My mother used to use this phrase a lot. She was born of a generation that valued thriftiness, and it’s a mantra that I wish I’d taken up more seriously years ago.

My generation was, in contrast, one of consumption, and I shudder now as I think back to the waste I created without a second thought over the years.

I’ve always tried not to waste food, but it’s only really been in recent years that I’ve started really repurposing other things rather than just throwing them out.

Many of my seedlings are being grown on in yoghurt pots, old fruit juice cartons and mushroom trays that I would have previously discarded without a second thought.

Composting is taking care of most of our vegetable-based kitchen waste, and I’m repairing clothes now that I have time to do so rather than endlessly buying new. I feel better for it, I honestly do.

The langoustine feast left us with an enormous pile of empty shells, heads and claws. Janni, our neighbour, passed on a brilliant Icelandic recipe for langoustine bisque which she warned was smelly to cook, but quite delicious.

The stock making process was indeed stinky. I opened all the doors and windows in the caravan but the smell was still strong hours later!

The resulting bisque was gorgeous with a deep, richly intense flavour. There are no artistic Instagram swirls of cream here, I’m afraid, just bowls of soup with crusty homemade spelt sourdough bread given to us by another neighbour.

Janni made wild garlic aioli to go with hers, but I hadn’t been out harvesting yet.

As we sat eating our bisque watching another pink sunset over the mountains, I reflected that dinner tonight was largely made out of leftovers.

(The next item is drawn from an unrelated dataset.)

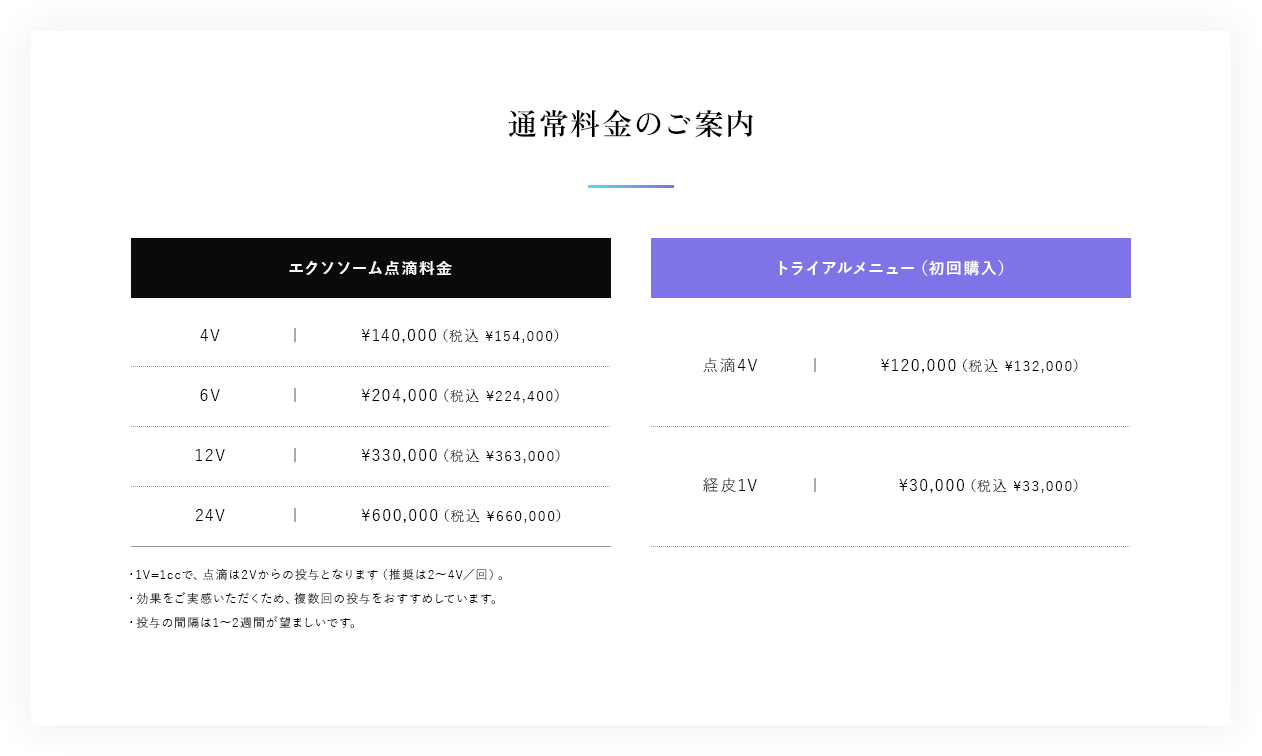The width and height of the screenshot is (1262, 756).
Task: Click the 点滴4V trial label
Action: (731, 366)
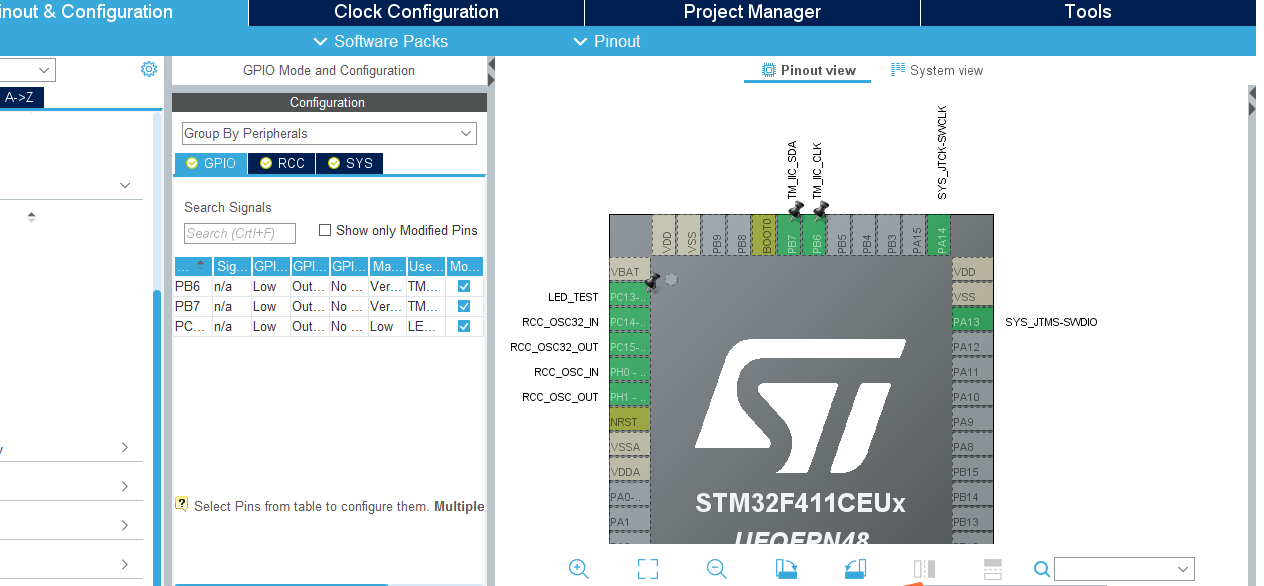
Task: Enable Show only Modified Pins
Action: [x=324, y=229]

My mother would have been proud.

Gales, rain & lentil soup

The cold, crisp winter days of the last month have been replaced by a storm front bringing with it high winds and torrential rain. I knew it couldn’t last.. 😊

Last night the wind veered to the South West from the Easterlies that had been dominating for the last few weeks, and the caravan started to flex like a boat in the wind.

As I write, curled up on the cushions in the caravan, everything is moving. The noise of the wind, which is about 55 mph at the moment, is incredible. The rain sounds like a thousand marbles being flung at the windows, rattling and crashing loudly against the glass.

I can no longer see the mountains across the Sound or the sea itself through the sheet of rain that has wrapped itself around us.

Then it clears, replaced with an incredible luminosity until the next bank of rain-heavy clouds bear down on us.

Luckily we are well strapped down, so I don’t have any real fear of being scooped up and tumbled down the hillside, although at times it feels like that!

I drink my tea and soothe our rather startled old dog who doesn’t understand why everything is moving. He’s never really understood the caravan.

I’ve made some garlic lentil soup to warm us both through later.

It won’t change the weather, but it will provide some comfort on this wild winters day.